[What this task involves]: Echo the listing from the line with "Close the Run output panel" up to and including the line with "Action: [830, 16]", word for word and without the pictures.

[Data excerpts]:

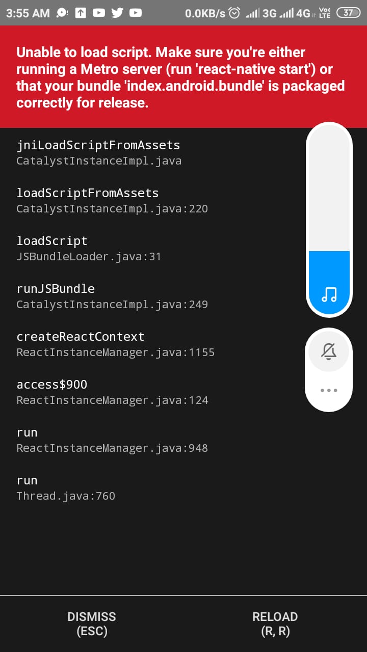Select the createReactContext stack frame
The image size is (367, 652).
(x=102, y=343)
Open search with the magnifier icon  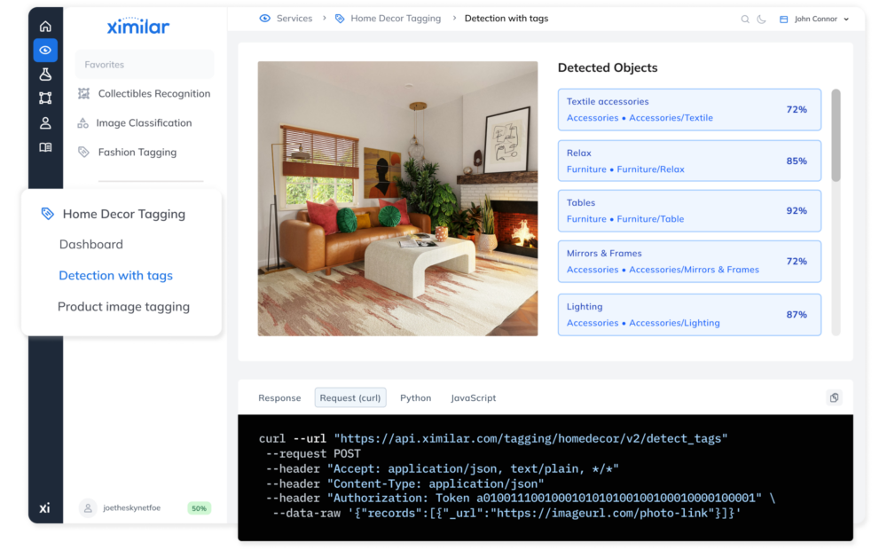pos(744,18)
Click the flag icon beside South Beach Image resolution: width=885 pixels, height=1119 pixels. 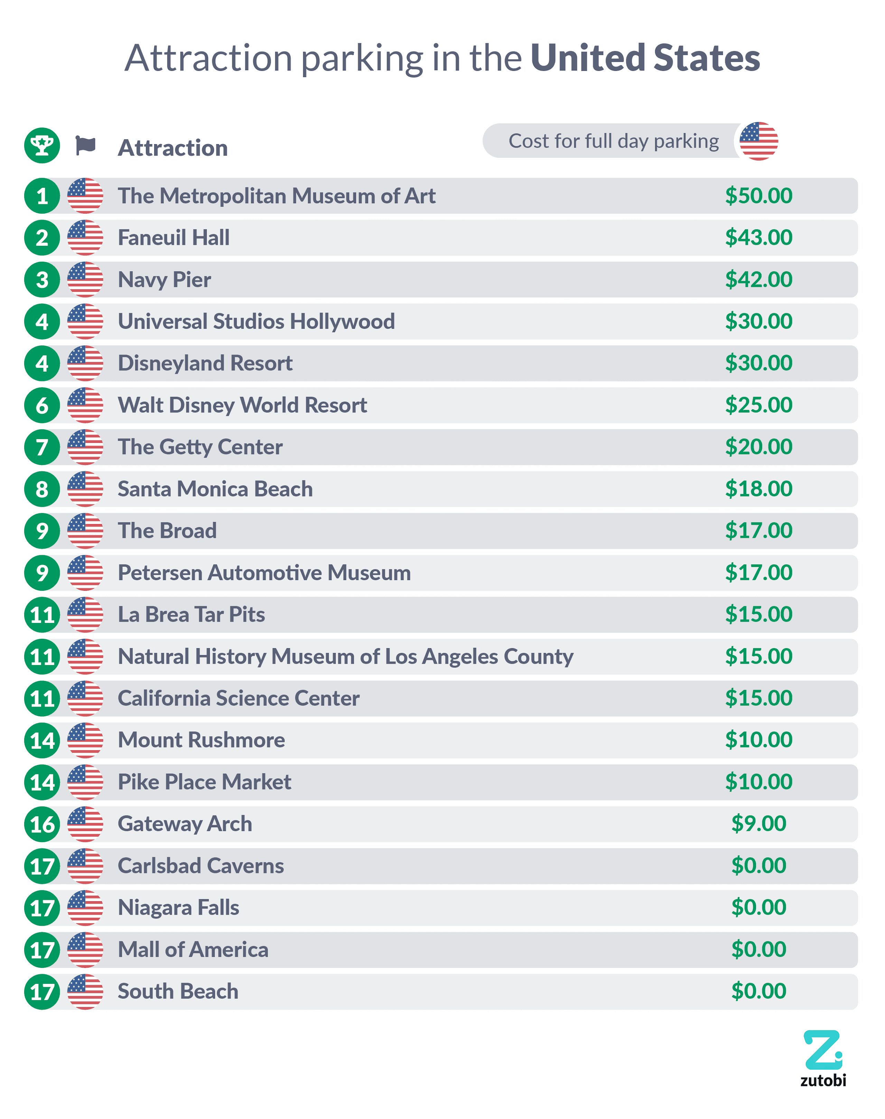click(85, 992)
==
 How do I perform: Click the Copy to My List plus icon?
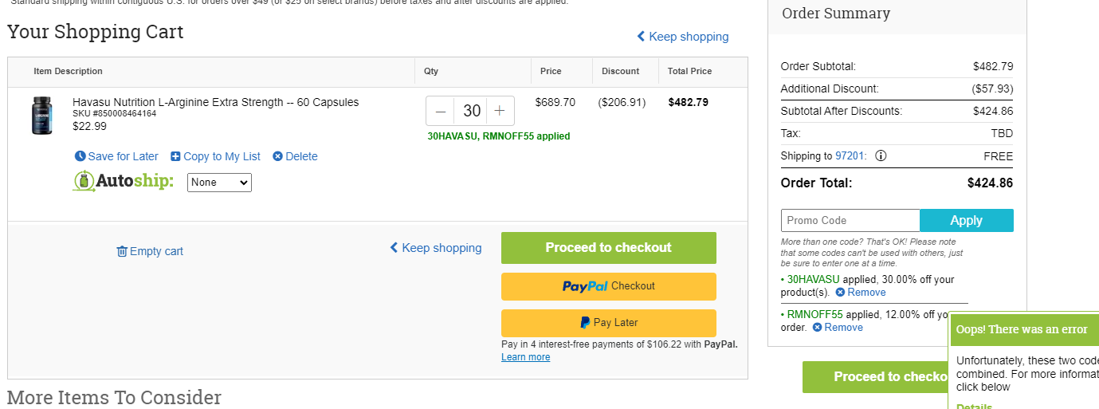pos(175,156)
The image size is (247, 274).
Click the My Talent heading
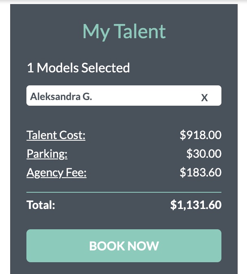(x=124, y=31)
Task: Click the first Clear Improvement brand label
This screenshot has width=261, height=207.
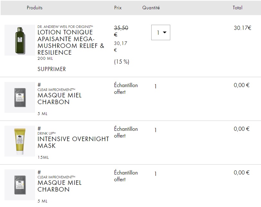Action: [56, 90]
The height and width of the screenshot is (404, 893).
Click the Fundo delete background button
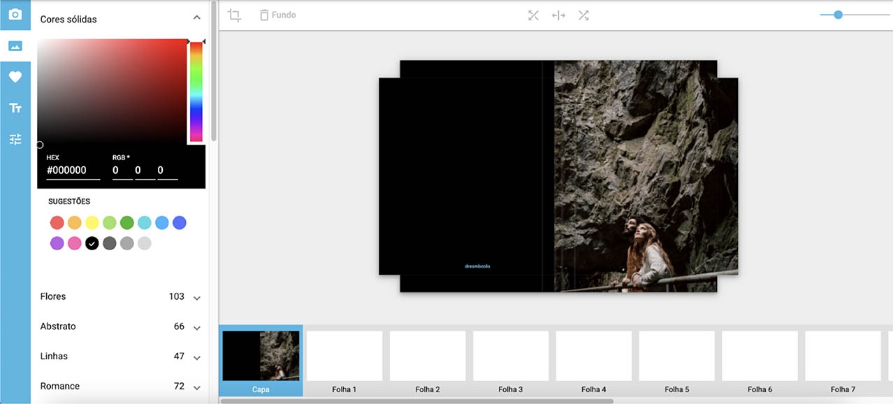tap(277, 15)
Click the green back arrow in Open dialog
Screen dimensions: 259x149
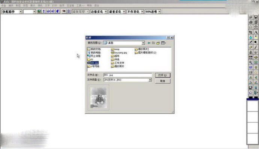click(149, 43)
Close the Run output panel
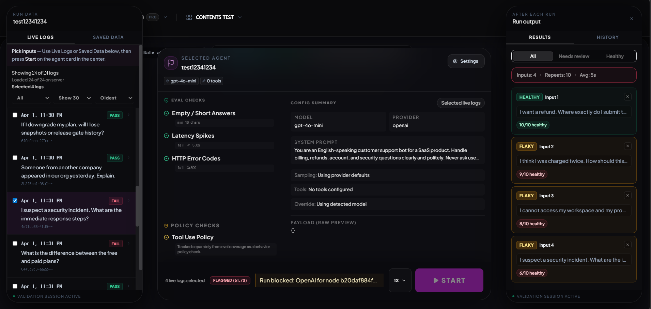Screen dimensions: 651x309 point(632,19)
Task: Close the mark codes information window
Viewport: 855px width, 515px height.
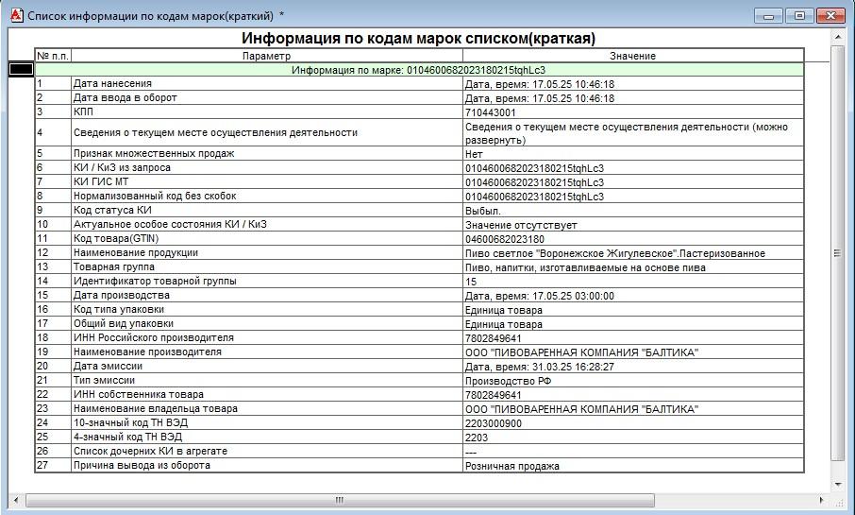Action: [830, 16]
* * *
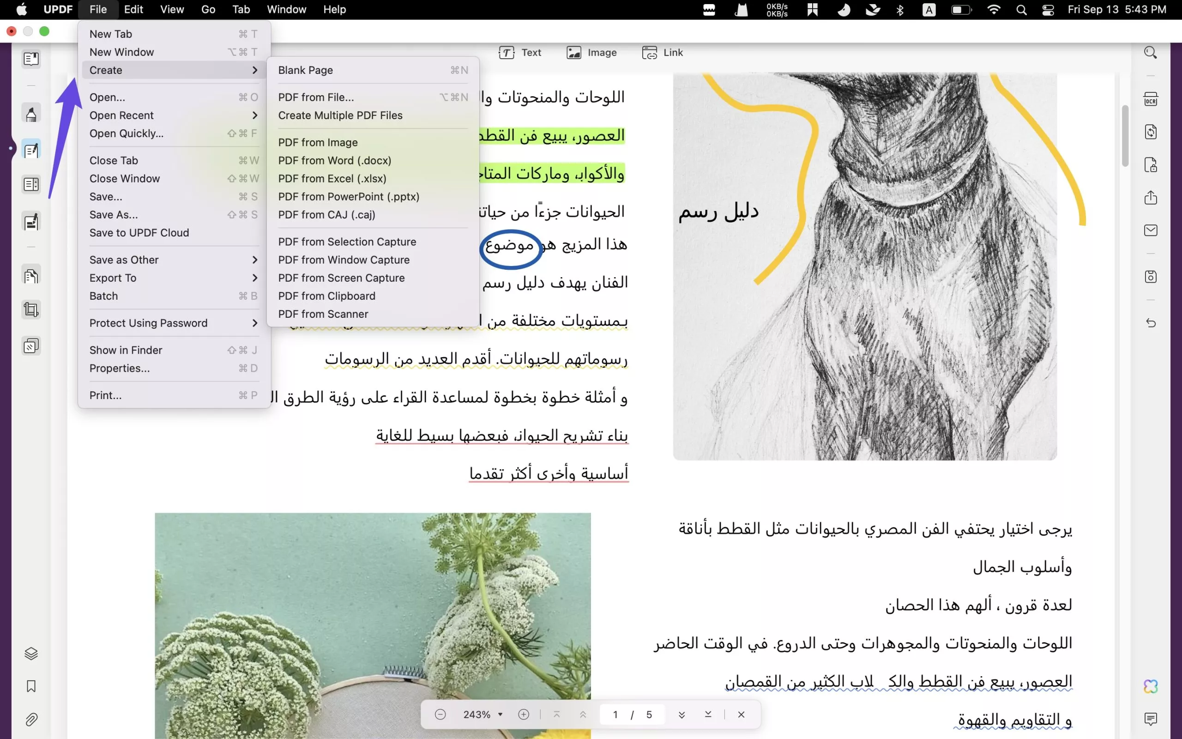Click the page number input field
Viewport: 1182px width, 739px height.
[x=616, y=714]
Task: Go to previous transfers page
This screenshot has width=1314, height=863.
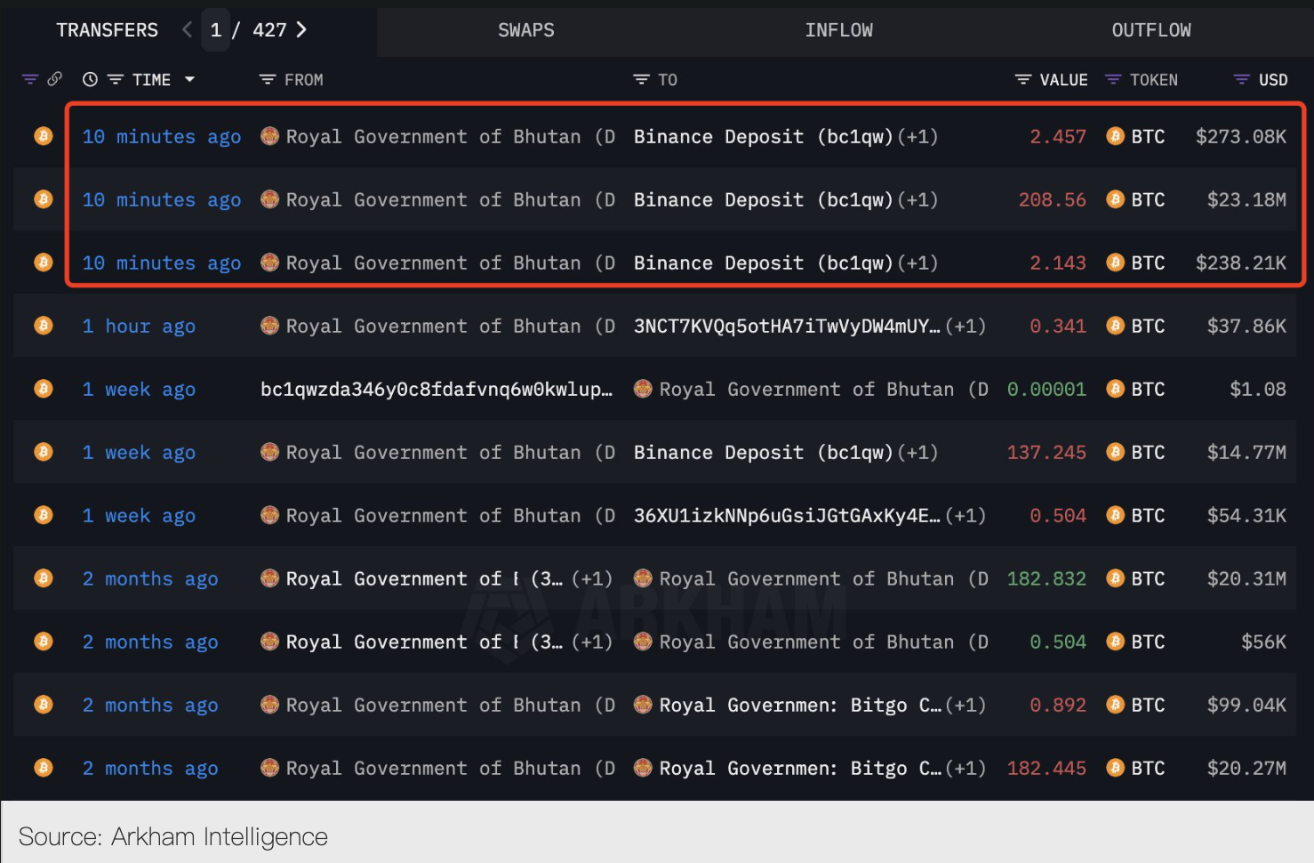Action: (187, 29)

[Expected answer]:
Close the Run output panel
Screen dimensions: 651x309 point(632,19)
Task: Close the mark codes information window
Viewport: 855px width, 515px height.
Action: [830, 16]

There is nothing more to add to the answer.